[78-L] How do you pronounce "Gennett"?

Mark Bardenwerper citrogsa at charter.net
Sat Jan 19 21:30:24 PST 2013


On 1/19/2013 3:47 PM, Michael Biel wrote:
> From: David Lennick <dlennick at sympatico.ca>
>> Scandinavians have problems with a soft G as well..
>> we had an engineer at the CBC who loved "dyazz".   dl
> There is no soft J, soft G, or leading H in Russian.  So it is Dzazz,
> Gollywood, and Gamlet, with hard G on the latter two.  They could use
> the guttural Ch for those latter two, but they don't. They even spell
> those two words with a G, and Dzazz with a D.
>
Here in the new world, we would use this set of American grammatic rules 
to determine the way we attack an unfamiliar word.

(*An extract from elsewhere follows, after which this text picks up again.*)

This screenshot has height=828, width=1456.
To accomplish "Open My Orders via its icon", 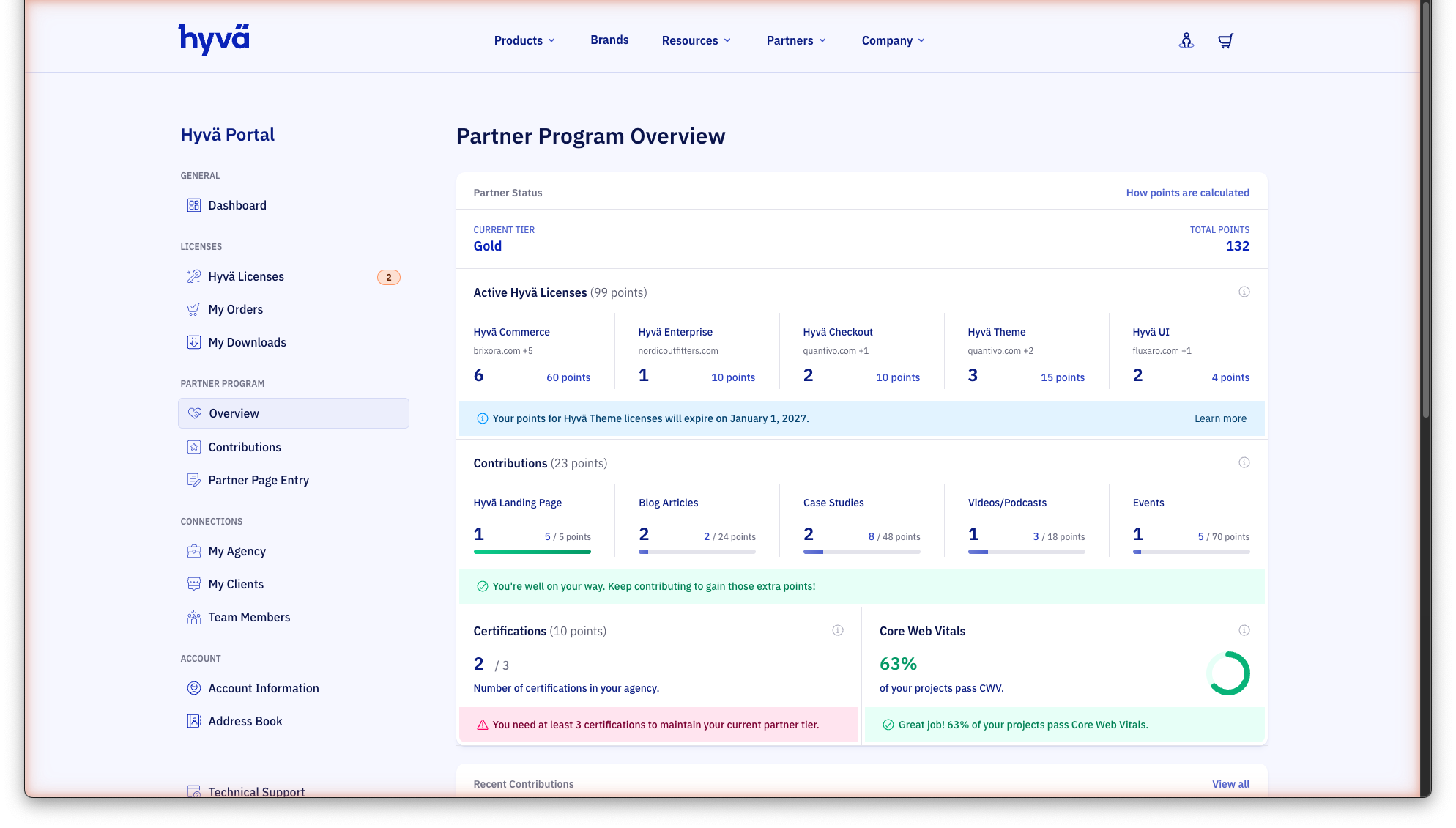I will 194,309.
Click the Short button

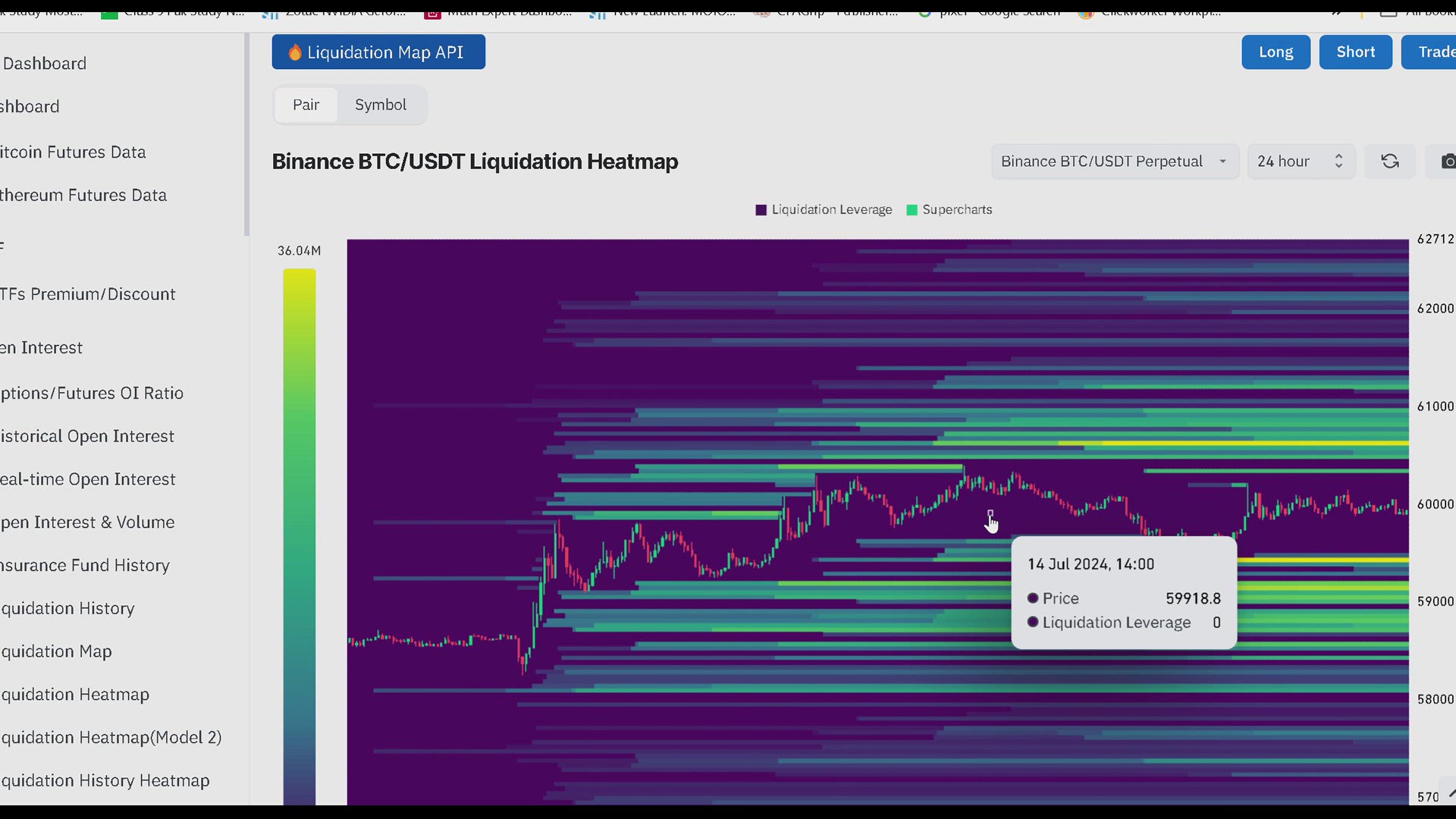1355,52
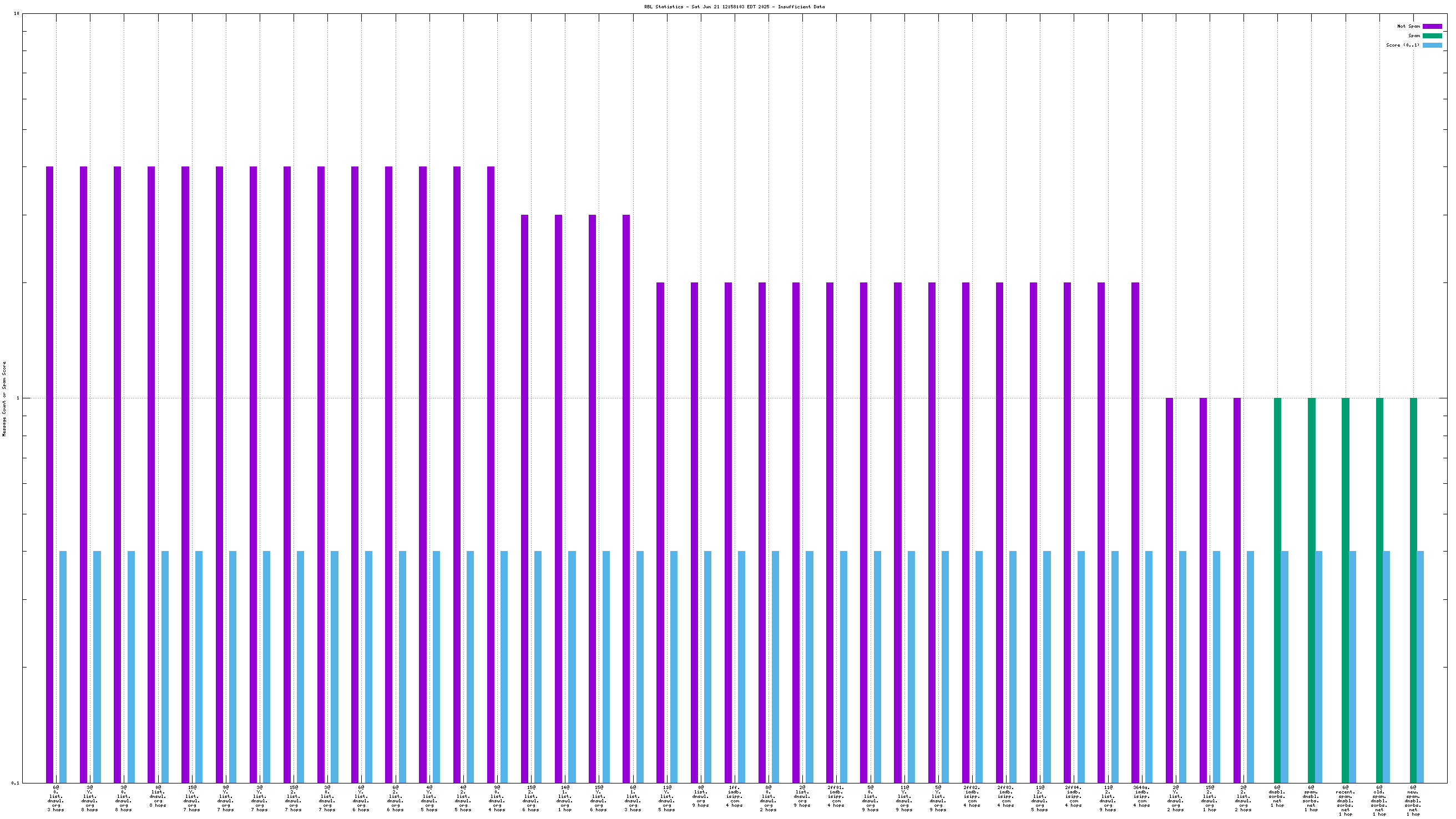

"Genn" would be consonant, vowel, consonant, consonant. That would mean 
that the "G" usually would be hard, the "E" short, as forced by the 
double consonant "N"'s. As to the end of the word, you have vowel, 
consonant, consonant with no "E" on the end. This would usually make the 
"E" short and the ending sound diminished.
Same rules as found with the word "gannett"
http://dictionary.reference.com/browse/gannett

-- 
Mark L. Bardenwerper, Sr.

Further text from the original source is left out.